# Thanks Guys



## Howard Gordon (Aug 25, 2015)

Thank you for all the kind words about my restored bicycles. I've redone 30+ bikes in the last 6 years, but also enjoy cleaning, servicing and detailing original bikes when I can find them.  I do all the work myself, with the exception of stretching the leather over the seat pans but I do the metal work on those.  I also prepare the bright metal parts for plating, but I don't do the actual chroming.  I paint the bikes, but a friend does the pin striping.

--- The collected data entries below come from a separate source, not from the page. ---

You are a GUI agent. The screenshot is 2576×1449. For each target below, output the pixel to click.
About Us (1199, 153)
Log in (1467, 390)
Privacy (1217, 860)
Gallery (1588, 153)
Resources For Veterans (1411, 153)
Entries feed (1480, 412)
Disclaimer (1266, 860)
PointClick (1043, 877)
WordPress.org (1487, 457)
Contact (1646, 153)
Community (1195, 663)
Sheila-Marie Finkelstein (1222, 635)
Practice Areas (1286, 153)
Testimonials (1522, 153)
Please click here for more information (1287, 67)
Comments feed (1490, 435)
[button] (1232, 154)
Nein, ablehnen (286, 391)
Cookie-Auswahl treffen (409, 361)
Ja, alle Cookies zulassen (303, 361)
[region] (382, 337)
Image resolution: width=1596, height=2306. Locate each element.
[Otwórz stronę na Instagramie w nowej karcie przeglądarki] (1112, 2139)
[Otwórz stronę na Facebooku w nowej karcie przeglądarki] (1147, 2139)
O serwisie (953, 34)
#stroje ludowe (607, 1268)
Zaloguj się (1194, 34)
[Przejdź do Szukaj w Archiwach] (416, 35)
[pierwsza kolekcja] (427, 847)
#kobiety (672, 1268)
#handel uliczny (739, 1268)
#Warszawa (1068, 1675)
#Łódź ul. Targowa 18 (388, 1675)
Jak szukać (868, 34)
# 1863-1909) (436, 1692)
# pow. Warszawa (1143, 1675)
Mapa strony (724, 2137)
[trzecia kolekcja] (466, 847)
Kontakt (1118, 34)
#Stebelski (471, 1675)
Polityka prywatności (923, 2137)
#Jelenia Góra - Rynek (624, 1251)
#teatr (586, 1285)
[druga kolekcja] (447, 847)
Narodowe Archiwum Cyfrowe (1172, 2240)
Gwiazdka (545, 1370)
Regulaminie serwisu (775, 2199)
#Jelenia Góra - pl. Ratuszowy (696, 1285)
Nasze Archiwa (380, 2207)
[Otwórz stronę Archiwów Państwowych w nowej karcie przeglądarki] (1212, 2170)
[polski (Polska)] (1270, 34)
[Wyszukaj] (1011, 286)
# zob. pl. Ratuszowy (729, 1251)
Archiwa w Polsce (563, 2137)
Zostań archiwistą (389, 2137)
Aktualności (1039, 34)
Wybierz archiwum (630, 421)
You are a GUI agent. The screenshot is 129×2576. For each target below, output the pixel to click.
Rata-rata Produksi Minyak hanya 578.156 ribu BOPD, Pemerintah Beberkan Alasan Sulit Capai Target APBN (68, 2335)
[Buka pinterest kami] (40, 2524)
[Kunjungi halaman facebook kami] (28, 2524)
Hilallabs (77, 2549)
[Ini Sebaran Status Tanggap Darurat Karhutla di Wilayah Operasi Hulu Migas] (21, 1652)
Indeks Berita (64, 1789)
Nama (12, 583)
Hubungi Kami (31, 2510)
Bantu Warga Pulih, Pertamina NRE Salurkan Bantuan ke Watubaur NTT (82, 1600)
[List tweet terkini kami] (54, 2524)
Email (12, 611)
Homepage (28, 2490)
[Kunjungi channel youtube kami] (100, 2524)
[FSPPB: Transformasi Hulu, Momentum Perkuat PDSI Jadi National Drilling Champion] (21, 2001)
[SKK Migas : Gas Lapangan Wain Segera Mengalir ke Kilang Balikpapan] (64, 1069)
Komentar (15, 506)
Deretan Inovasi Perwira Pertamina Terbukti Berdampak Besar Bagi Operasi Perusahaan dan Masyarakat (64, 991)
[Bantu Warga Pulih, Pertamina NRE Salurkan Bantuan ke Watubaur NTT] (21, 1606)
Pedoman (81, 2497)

I try to keep a bike as close to factory original as possible, but will deviate slightly as to color and year exact parts, to suit my needs.  I do the best work I can, keeping in mind that you can't reasonably invest $2500 into a $1500 bicycle.  I'm just having fun, and entertaining myself.  All members and enthusiasts are welcome to view my collection at any time.  I have around 70 bikes on display, balloon tire and earlier.  I am about 20 miles north of Pittsburgh, PA.  Thank you Howard Gordon - 724-205-8172.


----------



## dave the wave (Aug 25, 2015)

thank you for the invite Howard,will keep that in mind if i ever get out that way.thank you for sharing your collection.


----------



## bicycle larry (Aug 25, 2015)

me to thanks for the invite howard     from bicycle larry


----------



## scrubbinrims (Aug 25, 2015)

Sounds good Howie and nice work...when I come over will the spare bedroom be ready as well?
Chris


----------



## catfish (Aug 26, 2015)

Keep up the good work!


----------